Se o problema para definir a Francana 2007 era o contrato de parceria entre a atual diretoria e a Liga Amadora de Futebol, a solução está na mão. O presidente do clube, José Lancha Filho, afirmou ontem à tarde que o documento está pronto e no aguardo da assinatura do presidente da LFAF, Eurípedes Gonçalves Silva, e o vice, Marcos Silva. “Tentei falar com o senhor Eurípedes e o Marcos Silva à tarde mas não os encontrei. A esposa do Eurípedes disse que ele estava em São Paulo e o Marcos de folga. Amanhã (hoje) vou procurá-los novamente”, disse Lancha.
O presidente da Veterana não detalhou as cláusulas do contrato, mas fez questão de ressaltar que ele está “muito favorável” à Liga. Ele terá duração até 30 de junho. “Se houver interesse, podemos renovar”, destacou.
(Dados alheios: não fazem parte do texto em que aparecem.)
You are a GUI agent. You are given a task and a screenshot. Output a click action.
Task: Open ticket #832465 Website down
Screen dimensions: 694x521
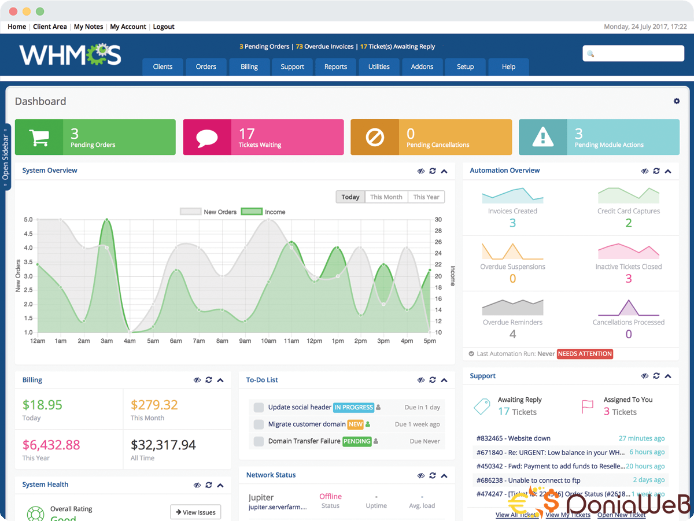tap(514, 438)
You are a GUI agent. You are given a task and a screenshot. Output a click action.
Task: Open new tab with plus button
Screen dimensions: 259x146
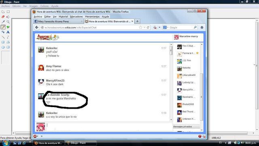tap(137, 21)
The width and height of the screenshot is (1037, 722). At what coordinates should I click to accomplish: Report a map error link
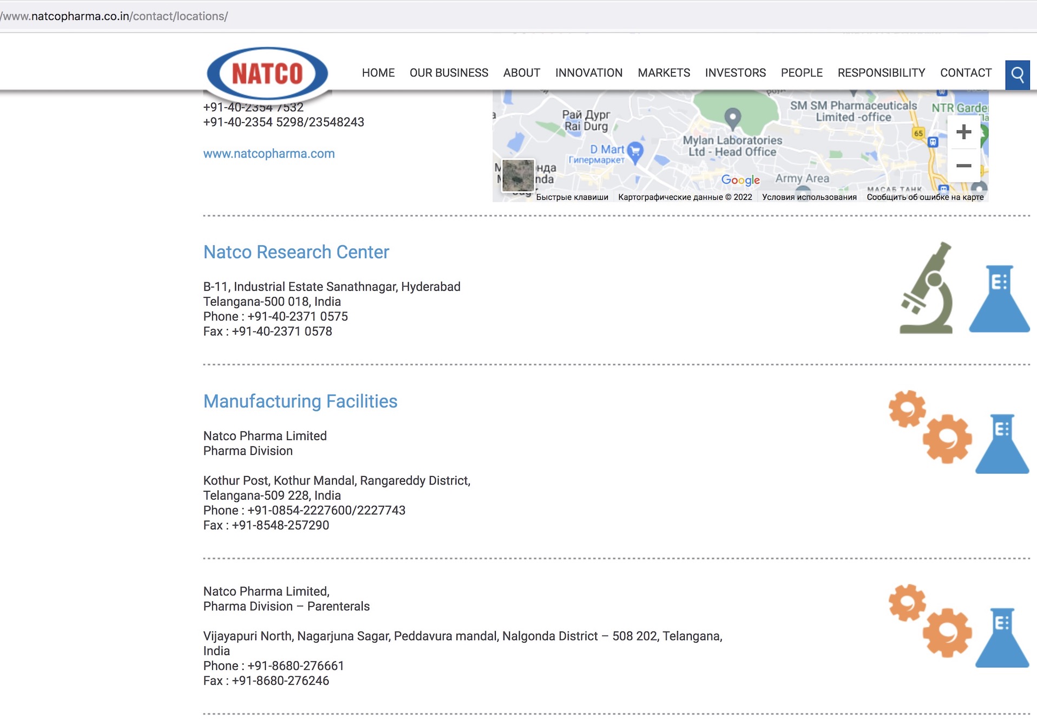point(925,197)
O departamento de futebol profissional estará a cargo da parceira, com um custo estimado em R$ 50 mil. Outra cláusula é relacionada à venda de jogadores. Não está prevista porcentagem para a LFAF, que terá empresários trabalhando em seu departamento, caso haja negociação de algum jogador. “Podemos estudar isso”, ponderou José Lancha.
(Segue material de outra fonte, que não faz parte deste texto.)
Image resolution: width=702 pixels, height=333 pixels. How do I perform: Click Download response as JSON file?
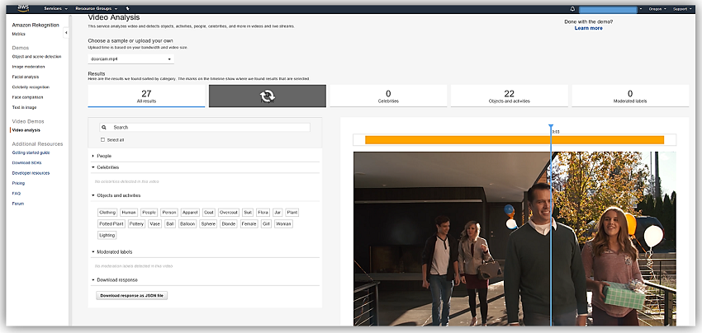[132, 294]
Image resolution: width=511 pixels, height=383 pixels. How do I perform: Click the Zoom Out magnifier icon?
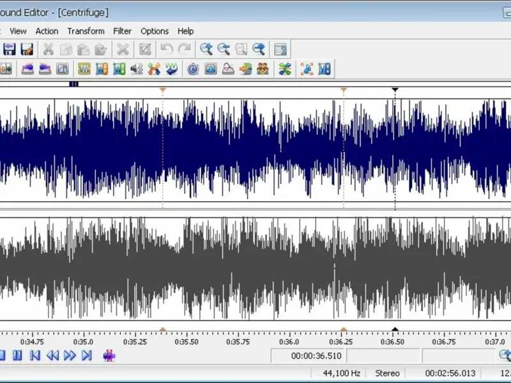pyautogui.click(x=224, y=49)
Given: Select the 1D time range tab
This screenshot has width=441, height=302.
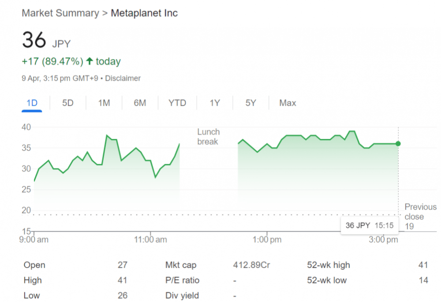Looking at the screenshot, I should [x=32, y=103].
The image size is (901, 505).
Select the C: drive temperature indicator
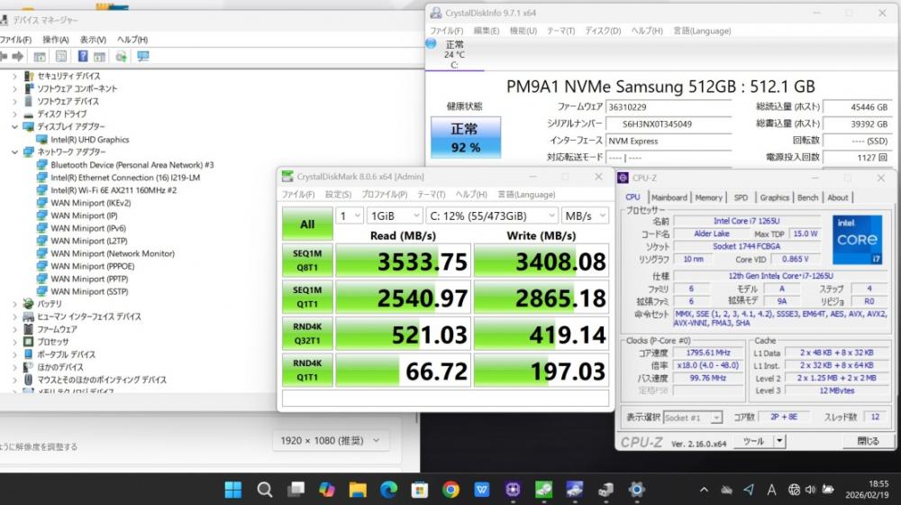(x=454, y=53)
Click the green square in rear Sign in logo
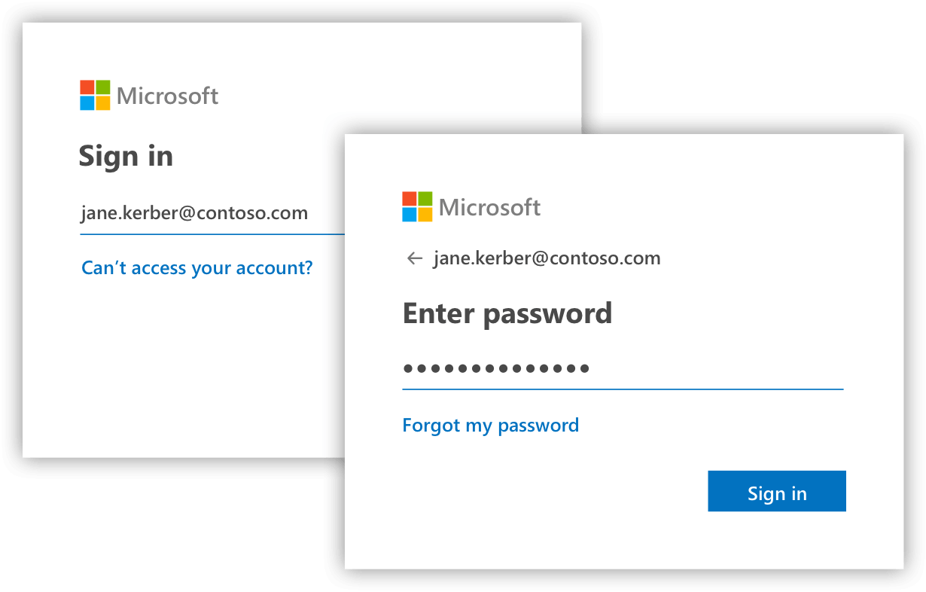This screenshot has height=592, width=926. (103, 87)
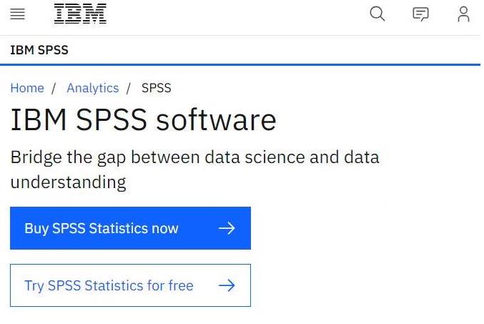Image resolution: width=484 pixels, height=324 pixels.
Task: Click the IBM SPSS software heading
Action: click(x=143, y=119)
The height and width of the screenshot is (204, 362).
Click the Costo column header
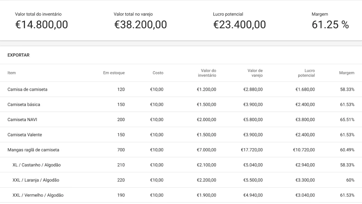click(x=158, y=73)
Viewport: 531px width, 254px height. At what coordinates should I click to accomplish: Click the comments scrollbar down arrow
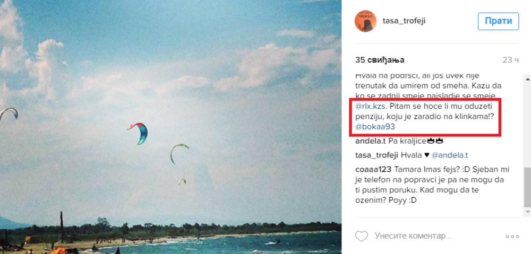(528, 212)
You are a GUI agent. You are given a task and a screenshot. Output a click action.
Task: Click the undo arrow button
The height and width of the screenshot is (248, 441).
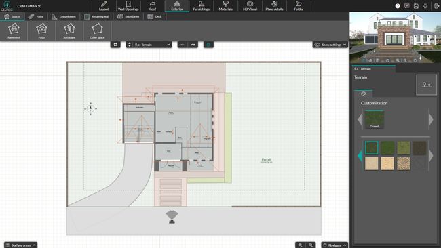tap(183, 45)
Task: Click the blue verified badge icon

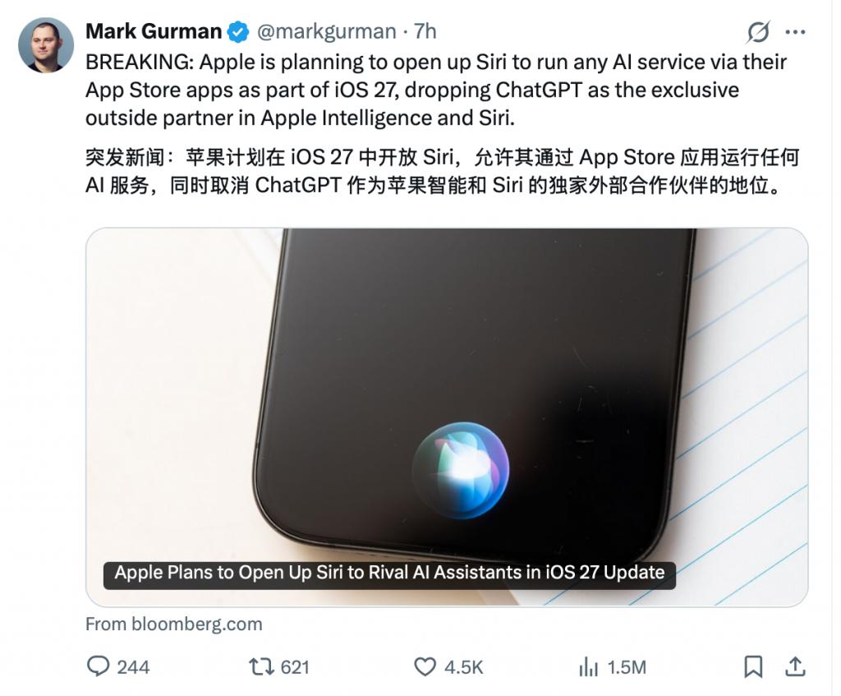Action: tap(237, 32)
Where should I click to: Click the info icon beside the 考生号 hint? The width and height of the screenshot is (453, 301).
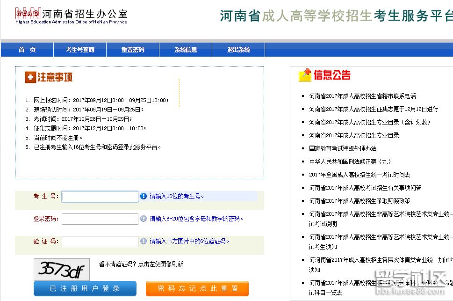(144, 196)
Segundo ele, a documentação ficou pronta ontem após consultas jurídicas sobre a legalidade da parceria. “Produzir um documento não é simples, precisamos nos resguardar e o que a Francana não precisa é de mais problema. O que a gente fica chateado é que existe muito boato”, reclamou o presidente sobre críticas recebidas pela imprensa radiofônica por não ter entregado o contrato em uma semana.